On Tue, Jan 18, 2011 at 1:31 PM, David Chelimsky <dchelim...@gmail.com> wrote:
>
> On Jan 18, 2011, at 11:08 AM, Rick DeNatale wrote:
>
>> On Tue, Jan 18, 2011 at 9:15 AM, David Chelimsky <dchelim...@gmail.com> 
>> wrote:
>>> Hi all,
>>>
>>> Since the release of rspec-2.0, I've been following Rubygems' rational 
>>> versioning [1] as closely as possible. Patch releases (2.4.x) have only had 
>>> bug fixes, and minor releases (2.x.0) have had new features, but no 
>>> (intentionally) backward incompatible changes, which should require a major 
>>> (3.0) release.
>>>
>>> The autotest extension in rspec-2.0 prefixes the command it generates with 
>>> 'bundle exec' if it sees a 'Gemfile' in the project root directory. It 
>>> turns out that this is not universally helpful, so there was a request to 
>>> have an opt-out.
>>>
>>> It also turns out that autotest has a bundler plugin that prefixes the 
>>> command with 'bundle exec'. To use an autotest plugin, you just require it 
>>> in a .autotest file in the project root. In this case:
>>>
>>>  require 'autotest/bundler'
>>>
>>> I think the right thing to do is to rely on the autotest plugin, but I also 
>>> think that this would require a 3.0 release, which feels a bit grand for 
>>> this situation. My question to you is: do you think this warrants a major 
>>> (3.0) release, or would it be an acceptable exception to the rule (assuming 
>>> proper fanfare and documentation)?
>>
>> Can't something be done here as a non-breaking change?  I can see two things.
>>
>> 1) add the requested option, I think this is optional
>>
>> 2) in lib/autotest/rspec2.rb
>>
>>   def using_bundler?
>>    File.exists?('./Gemfile') && !defined Autotest::Bundler  # and
>> also check for the option if you decide to do #1
>>  end
>
> I actually did implement a --skip-bundler option (not yet released), but it 
> has to be passed like this:
>
> autotest -- --skip-bundler
>
> Considering that this is a total hack, and that I'd be removing it at the 
> next major release anyway, I really don't want to introduce a hack on top of 
> a hack. I'd sooner do a 3.0 release now.

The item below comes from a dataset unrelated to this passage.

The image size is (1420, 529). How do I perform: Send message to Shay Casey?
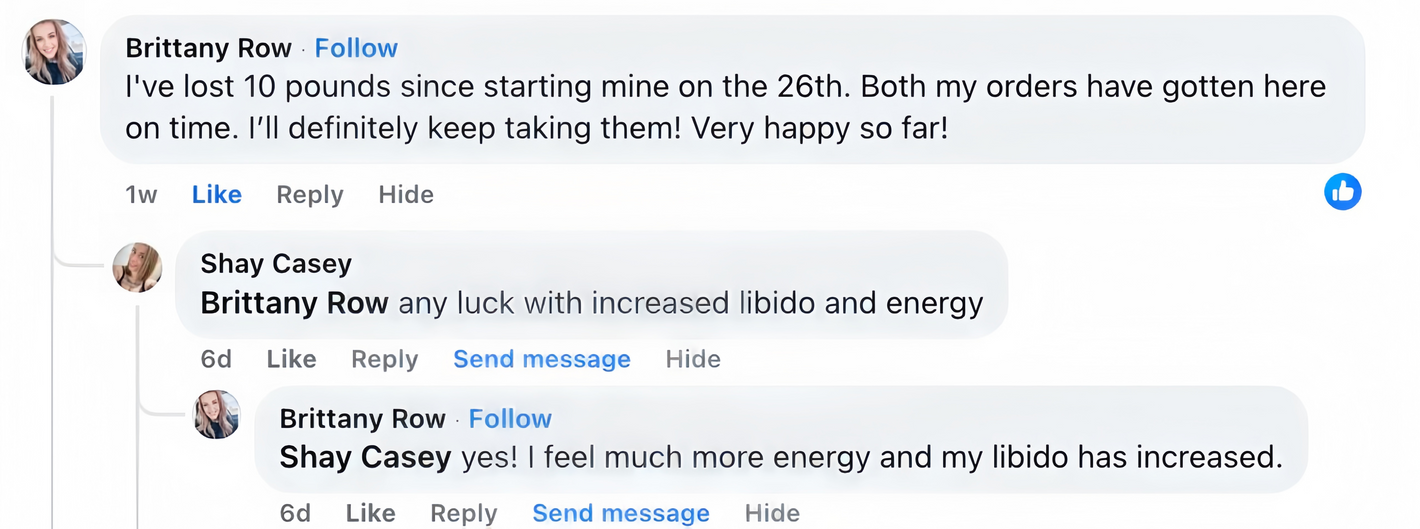tap(541, 359)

I'm still trying to understand what you are proposing to change, and
what it breaks.

I guess you are proposing that the  rspec autotest extension would
never prefix the rspec command with 'bundle exec' and this would break
folks using autotest with rspec who haven't changed their .autotest
file.

And that you think that you should bump the whole rspec suite to
version 3 because of this? I guess this is because the autotest
'extension' isn't really an extension, it's in rspec-core.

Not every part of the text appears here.